GIVEN TEXT Start Marker

This visualization looks at a map of Philadelphia and plots different color dots based on the latitude and longitude of the violation, based on violation description. This visualization only looks at the first 5,000 violations on the dataset, which starts with the first half of 2014. Only certain violation descriptions are plotted, the other descriptions are not plotted. A green dot on the map is for meter expired, a blue dot is for stop prohibited cc, a red dot is for over time limit, a purple dot is for expired inspection, an orange dot is for fire hydrant, and a gold dot for sidewalk. Any other violation description will not be plotted on the map. There is a lot of blue dots concentrated in the city of Philadelphia. This makes sense as a prohibited stop would happen more in the center of the city rather than the outskirts.


new_df = df.dropna(subset = ['lat', 'lon'])
new_df = new_df.reset_index(drop = True)

center_of_map = [39.952583, -75.165222] # Philadelphia, PA

my_map = folium.Map(location = center_of_map,
                   zoom_start = 12,
                   width = '90%',
                   height = '100%',
                   left = '5%',
                   right = '5%', 
                   top = '0%')

tiles = ['cartodbpositron', 'openstreetmap', 'stamenterrain', 'stamentoner']
for tile in tiles: 
    folium.TileLayer(tile).add_to(my_map);
    
folium.LayerControl().add_to(my_map);

for i in range(0, 5000):
    violation = new_df.loc[i, 'violation_desc']
    if violation == 'Meter expired':
        color = 'green'
    elif violation == 'Over time limit':
        color = ' red'
    elif violation == 'Stop prohibited cc':
        color = 'blue'
    elif violation == 'Expired inspection':
        color = 'purple'
    elif violation == 'Fire hydrant':
        color = 'orange'
    elif violation == 'Sidewalk':
        color = 'gold'
    else: color = 'black'
        
    try: 
        if color != 'black':
            folium.Circle(location = [new_df.loc[i, 'lat'], new_df.loc[i, 'lon']],
                         tooltip = new_df.loc[i, 'violation_desc'],
                         popup = 'Date: {}: '.format(new_df.loc[i, 'issue_datetime']),
                         radius = 50, 
                         color = color,
                         fill = True, 
                         fill_color = color,
                         fill_opacity = 0.5).add_to(my_map)

GIVEN TEXT End Marker
DATA EXTRACTS Start Marker

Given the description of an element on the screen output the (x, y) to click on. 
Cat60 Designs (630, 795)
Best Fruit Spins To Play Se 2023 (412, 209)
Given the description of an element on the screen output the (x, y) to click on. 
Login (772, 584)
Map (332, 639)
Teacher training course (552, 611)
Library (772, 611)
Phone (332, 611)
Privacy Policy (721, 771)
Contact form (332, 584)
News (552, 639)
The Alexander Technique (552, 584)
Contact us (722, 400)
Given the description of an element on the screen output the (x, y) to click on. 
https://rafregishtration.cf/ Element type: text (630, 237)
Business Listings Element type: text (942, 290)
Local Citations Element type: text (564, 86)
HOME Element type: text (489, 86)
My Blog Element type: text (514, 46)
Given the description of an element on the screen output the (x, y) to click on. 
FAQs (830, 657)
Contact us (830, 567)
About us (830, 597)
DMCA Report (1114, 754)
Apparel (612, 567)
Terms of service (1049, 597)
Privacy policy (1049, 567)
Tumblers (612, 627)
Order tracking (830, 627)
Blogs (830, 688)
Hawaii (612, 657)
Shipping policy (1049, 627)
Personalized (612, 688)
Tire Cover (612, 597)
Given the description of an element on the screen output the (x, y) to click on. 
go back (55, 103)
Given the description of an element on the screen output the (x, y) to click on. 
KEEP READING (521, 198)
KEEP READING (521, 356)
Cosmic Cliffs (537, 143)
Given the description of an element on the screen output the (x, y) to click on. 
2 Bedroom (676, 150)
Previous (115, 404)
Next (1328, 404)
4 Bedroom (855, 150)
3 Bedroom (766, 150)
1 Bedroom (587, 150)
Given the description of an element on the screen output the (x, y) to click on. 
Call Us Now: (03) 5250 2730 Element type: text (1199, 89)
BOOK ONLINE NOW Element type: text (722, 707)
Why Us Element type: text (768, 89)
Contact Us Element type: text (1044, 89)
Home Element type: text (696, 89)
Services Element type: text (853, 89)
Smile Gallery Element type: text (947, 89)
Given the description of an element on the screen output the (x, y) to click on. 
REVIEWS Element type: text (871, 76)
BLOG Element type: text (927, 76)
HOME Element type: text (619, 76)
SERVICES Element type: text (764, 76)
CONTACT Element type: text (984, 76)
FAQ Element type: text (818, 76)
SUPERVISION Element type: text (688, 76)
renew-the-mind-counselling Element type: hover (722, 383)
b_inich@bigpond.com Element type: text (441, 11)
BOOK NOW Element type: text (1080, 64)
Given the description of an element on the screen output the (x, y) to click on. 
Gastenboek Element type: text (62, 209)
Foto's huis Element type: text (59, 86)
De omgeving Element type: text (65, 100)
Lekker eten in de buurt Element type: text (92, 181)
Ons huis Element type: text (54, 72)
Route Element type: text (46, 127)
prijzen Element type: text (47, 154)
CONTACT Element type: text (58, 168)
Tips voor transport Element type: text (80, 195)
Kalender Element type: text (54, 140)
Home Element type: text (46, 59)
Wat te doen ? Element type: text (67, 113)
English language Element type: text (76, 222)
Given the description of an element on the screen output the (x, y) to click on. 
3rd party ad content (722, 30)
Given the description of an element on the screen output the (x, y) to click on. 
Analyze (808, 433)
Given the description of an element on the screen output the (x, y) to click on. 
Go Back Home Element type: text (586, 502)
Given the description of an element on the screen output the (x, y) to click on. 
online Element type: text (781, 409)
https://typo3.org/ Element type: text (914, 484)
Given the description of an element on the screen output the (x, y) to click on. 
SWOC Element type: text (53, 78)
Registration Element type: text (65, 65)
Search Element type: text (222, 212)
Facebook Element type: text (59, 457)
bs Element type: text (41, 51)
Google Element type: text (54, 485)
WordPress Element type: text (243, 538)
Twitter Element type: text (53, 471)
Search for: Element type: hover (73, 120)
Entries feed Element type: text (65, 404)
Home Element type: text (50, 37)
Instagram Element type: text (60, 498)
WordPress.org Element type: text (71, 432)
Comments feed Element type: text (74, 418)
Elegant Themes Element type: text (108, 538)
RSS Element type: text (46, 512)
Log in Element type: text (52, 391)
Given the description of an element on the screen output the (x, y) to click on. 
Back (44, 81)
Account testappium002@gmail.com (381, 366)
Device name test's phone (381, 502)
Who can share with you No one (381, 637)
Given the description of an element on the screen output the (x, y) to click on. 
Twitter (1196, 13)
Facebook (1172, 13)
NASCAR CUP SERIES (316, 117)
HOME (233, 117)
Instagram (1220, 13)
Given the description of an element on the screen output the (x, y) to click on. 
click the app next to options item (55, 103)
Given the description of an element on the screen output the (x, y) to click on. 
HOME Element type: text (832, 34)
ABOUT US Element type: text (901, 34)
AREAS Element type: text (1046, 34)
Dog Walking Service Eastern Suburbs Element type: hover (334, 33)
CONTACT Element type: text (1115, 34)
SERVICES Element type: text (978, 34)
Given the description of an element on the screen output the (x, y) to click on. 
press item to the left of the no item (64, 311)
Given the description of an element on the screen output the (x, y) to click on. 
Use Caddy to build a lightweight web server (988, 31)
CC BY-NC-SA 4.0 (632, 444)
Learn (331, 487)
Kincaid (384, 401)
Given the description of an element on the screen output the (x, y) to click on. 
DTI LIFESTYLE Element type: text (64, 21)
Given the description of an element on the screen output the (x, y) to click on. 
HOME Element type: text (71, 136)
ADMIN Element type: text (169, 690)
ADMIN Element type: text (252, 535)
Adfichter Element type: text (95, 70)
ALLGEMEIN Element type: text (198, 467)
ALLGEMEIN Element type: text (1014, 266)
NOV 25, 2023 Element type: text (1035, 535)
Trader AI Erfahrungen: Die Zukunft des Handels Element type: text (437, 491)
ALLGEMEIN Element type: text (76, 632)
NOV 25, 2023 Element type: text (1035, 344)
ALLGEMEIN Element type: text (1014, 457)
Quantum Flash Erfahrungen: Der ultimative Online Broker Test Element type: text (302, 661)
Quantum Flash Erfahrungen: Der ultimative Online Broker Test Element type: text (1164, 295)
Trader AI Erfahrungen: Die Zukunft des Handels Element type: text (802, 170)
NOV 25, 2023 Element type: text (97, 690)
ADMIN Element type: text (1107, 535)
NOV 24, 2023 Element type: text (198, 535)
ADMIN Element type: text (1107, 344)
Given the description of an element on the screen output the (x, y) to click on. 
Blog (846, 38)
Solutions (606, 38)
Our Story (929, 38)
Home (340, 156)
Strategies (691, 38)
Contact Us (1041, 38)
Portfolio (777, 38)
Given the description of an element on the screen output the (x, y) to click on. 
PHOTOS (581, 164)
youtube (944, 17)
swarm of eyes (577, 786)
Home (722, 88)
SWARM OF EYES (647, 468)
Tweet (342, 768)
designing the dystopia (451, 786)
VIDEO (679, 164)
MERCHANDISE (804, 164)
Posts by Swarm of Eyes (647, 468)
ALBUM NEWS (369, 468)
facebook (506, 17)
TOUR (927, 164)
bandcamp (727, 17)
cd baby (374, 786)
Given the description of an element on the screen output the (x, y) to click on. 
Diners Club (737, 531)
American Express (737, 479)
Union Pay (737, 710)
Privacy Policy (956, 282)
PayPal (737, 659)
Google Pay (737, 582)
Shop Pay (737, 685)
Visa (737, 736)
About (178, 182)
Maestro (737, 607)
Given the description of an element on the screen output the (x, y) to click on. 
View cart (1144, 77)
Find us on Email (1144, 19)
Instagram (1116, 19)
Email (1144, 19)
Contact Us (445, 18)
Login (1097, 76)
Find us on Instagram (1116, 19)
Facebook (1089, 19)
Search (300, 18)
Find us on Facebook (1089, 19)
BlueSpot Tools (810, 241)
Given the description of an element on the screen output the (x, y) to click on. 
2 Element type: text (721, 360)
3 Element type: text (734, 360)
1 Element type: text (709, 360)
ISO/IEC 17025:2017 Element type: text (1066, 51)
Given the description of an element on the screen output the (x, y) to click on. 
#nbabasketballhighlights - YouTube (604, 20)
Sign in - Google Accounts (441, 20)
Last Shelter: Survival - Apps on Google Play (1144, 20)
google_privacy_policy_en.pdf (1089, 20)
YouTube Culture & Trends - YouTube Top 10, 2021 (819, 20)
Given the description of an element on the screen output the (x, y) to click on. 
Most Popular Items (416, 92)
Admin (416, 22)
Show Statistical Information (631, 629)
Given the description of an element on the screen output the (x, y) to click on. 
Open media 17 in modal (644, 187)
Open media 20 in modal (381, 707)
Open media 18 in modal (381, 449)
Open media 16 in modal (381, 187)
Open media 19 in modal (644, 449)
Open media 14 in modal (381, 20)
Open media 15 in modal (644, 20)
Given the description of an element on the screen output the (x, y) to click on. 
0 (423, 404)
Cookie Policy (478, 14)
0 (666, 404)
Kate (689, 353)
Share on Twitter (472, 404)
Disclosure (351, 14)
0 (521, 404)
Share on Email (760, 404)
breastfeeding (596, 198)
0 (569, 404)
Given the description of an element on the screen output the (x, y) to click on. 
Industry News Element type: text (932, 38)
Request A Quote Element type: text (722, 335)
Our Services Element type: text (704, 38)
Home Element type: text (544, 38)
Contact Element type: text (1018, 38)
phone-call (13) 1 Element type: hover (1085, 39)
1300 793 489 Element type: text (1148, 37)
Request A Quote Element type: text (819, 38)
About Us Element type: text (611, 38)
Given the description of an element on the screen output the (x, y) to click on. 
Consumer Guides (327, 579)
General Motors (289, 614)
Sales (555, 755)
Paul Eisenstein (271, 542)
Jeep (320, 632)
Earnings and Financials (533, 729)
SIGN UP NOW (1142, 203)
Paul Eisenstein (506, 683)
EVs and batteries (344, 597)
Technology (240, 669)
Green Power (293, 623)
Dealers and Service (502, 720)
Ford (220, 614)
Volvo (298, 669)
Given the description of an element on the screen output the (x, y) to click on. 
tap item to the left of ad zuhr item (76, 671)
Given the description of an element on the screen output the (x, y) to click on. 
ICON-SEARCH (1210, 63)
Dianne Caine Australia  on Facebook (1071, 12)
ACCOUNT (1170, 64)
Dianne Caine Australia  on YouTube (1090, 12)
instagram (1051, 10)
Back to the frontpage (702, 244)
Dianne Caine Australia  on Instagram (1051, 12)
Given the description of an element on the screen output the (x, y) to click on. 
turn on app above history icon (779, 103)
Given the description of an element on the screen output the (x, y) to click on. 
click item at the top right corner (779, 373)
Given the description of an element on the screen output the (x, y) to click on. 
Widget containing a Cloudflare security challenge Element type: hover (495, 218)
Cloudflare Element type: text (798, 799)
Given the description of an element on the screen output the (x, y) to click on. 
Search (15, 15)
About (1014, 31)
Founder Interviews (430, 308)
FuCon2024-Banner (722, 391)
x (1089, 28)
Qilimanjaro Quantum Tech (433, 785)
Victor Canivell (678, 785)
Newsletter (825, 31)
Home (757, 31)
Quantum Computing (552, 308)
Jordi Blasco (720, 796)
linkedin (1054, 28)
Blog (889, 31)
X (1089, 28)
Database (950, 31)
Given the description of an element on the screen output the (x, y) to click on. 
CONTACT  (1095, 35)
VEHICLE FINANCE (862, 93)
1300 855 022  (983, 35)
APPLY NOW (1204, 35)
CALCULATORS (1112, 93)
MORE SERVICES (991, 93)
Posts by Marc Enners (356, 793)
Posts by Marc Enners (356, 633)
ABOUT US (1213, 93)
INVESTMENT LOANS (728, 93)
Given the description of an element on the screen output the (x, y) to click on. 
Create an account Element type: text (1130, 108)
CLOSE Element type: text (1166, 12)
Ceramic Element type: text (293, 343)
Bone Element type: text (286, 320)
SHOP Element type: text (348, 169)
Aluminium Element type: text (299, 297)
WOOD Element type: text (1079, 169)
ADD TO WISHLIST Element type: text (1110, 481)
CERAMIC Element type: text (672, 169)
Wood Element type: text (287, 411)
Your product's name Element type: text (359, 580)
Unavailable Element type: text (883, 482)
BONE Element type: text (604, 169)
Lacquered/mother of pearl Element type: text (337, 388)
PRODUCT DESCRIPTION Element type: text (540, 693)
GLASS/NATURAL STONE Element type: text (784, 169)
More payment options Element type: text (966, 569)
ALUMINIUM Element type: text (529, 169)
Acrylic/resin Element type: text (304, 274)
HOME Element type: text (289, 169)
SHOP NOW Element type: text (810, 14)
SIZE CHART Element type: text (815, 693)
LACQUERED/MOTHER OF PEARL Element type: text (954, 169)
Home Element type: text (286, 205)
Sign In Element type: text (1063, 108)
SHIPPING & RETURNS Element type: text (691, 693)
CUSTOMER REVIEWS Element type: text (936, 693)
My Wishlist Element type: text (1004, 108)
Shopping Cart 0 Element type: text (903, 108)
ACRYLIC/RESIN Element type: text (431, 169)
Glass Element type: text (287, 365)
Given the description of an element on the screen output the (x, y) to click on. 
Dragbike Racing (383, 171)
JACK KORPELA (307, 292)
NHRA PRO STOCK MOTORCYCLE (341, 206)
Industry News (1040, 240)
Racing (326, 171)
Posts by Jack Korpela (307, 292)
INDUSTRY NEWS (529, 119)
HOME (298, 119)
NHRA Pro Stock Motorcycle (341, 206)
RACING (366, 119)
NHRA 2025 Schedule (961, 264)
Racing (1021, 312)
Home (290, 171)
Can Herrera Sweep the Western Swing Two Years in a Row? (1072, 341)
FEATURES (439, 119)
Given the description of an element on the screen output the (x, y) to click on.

DATA EXTRACTS End Marker

§ **WORK TASK**: Please list every tile name that the Philadelphia violation map text adds to the map as a layer. The rows come from a different source than the text.

§ **ANSWER BELOW**: cartodbpositron, openstreetmap, stamenterrain, stamentoner